_What to do_
• 1. Transcribe the stretch from "Athletics would not" through "is the horticulture department." in the article about the stadium and the horticulture department, word for word.
• 2. Pick up the article about the stadium and the horticulture department after its last sentence and continue it.

#### Passage to read

Athletics would not be the only CSU program affected if the new stadium is built. Among the largest academic programs affected by the stadium project is the horticulture department.

“(The university has) submitted a program plan to move the (horticulture) facility, to the CSU board of governors, which they have approved,” said Steve Newman, the professor in charge of the horticulture greenhouses. “That approval does not include funding as of yet, and where that is going is the next stage.”


This plan stipulates that many horticulture buildings would be relocated, according to James Klett, director of the Plant Environmental Research Center and head of the Quonsets buildings and all outside horticulture activities.

“If (the university) builds the stadium, which is still a question… they would have to move our facilities, which are our greenhouses and what we call the Quonsets, which are basically our offices for a lot of the activities that we do, to a new location,” Klett said.

According to Klett, the tentative new location for the horticulture department would be in south campus, directly north of the ropes courses. The department would also lose a significant amount of research area from its off-campus location at 630 W. Lake St.

The proposed new location is on a flood plain, which is a new challenge because all outdoor research will be destroyed if there is a flood.

Natalie Yoder, a horticulture graduate student, said that she is most concerned about this relocation impacting the presence of the horticulture department on campus and its accessibility to undergraduate students. However, she also expressed concern about the loss of ongoing graduate research.

“The biggest fear is the loss of long-term trials – if we were to rip those up,” Yoder said.

Despite those fears, Yoder said that this relocation could be a positive change for the horticulture department.

“In some aspects, it could be a really great thing,” Yoder said. “I feel like there will be some benefits… it will be an opportunity for the department to reorganize.”

Newman said that although inconvenient, this relocation could be beneficial to the department.

########
#### Data excerpt

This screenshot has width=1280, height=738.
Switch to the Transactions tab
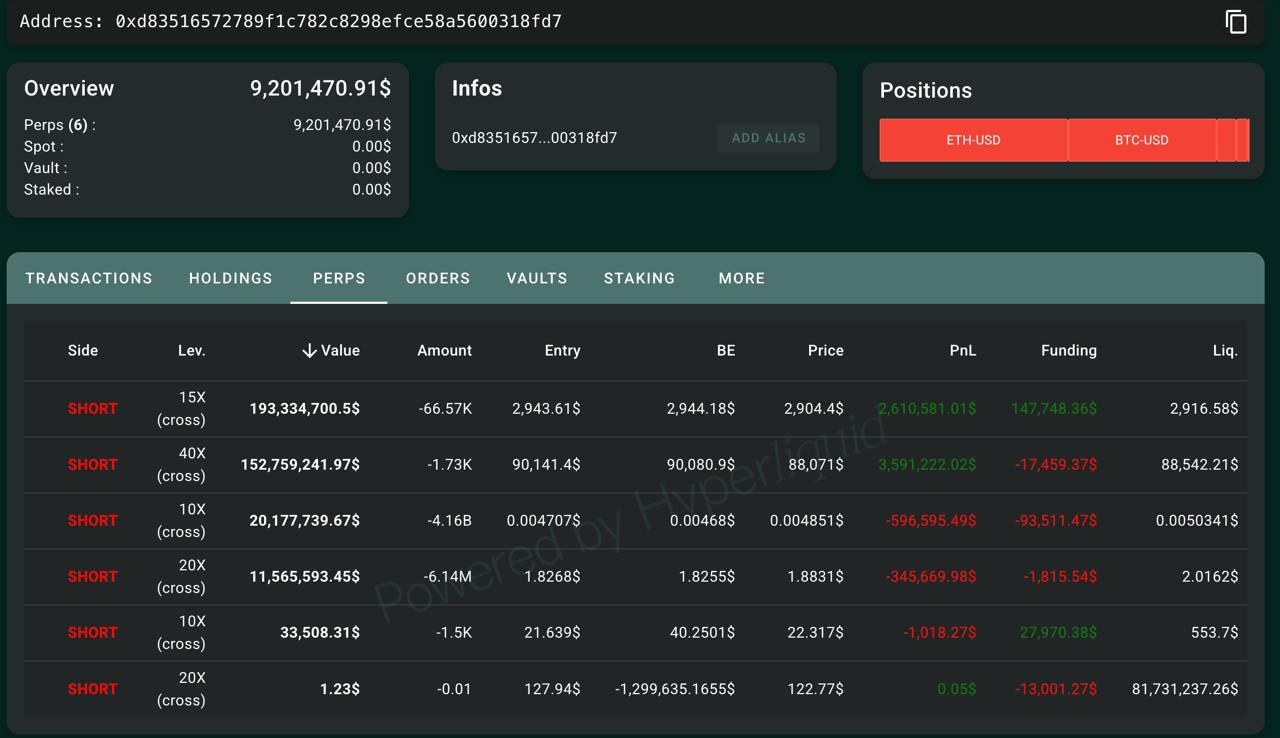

########

_Expected responses_
• 1.
Athletics would not be the only CSU program affected if the new stadium is built. Among the largest academic programs affected by the stadium project is the horticulture department.

• 2.
“We would go from a facility that was originally built in 1949, to a modern facility,” Newman said. “It’s hard to debate having the opportunity to teach classes and do research in a brand-new, state-of-the-art greenhouse.”

Like Yoder, Newman expressed fears about the loss of graduate research, but said that he has spoken to Tony Frank about this issue.

“No harm should be done to any research project that is in place, so that’s part of the overall planning process,” Newman said. “It would be the goal of the institution… to have a new facility in place prior to the demolition of the existing facility.”

Klett, however, has doubts that the benefits of a new facility outweigh the inconveniences of having to relocate.

Klett said that although he recognizes the potential of a new facility, he would like to see real plans demonstrating that the new facilities will be an improvement.

“I think a lot of us have kind of mixed reactions,” Klett said. “I think we would like to see if this is really going to happen, and if it is really going to improve (the horticulture program).”

The horticulture department would also like to ensure that its programs are effectively organized in a new location, according to Klett.

“Right now there are a lot of our students that run the Plant and Environmental Research Center – we would definitely want that to continue at a new site (with) opportunity for that to expand, because that’s a great teaching facility along with a research facility,” Klett said. “Plus it’s also an outreach facility for our extension and outreach in the community, and the industry that we work with. That would have to all be incorporated also into this new facility.”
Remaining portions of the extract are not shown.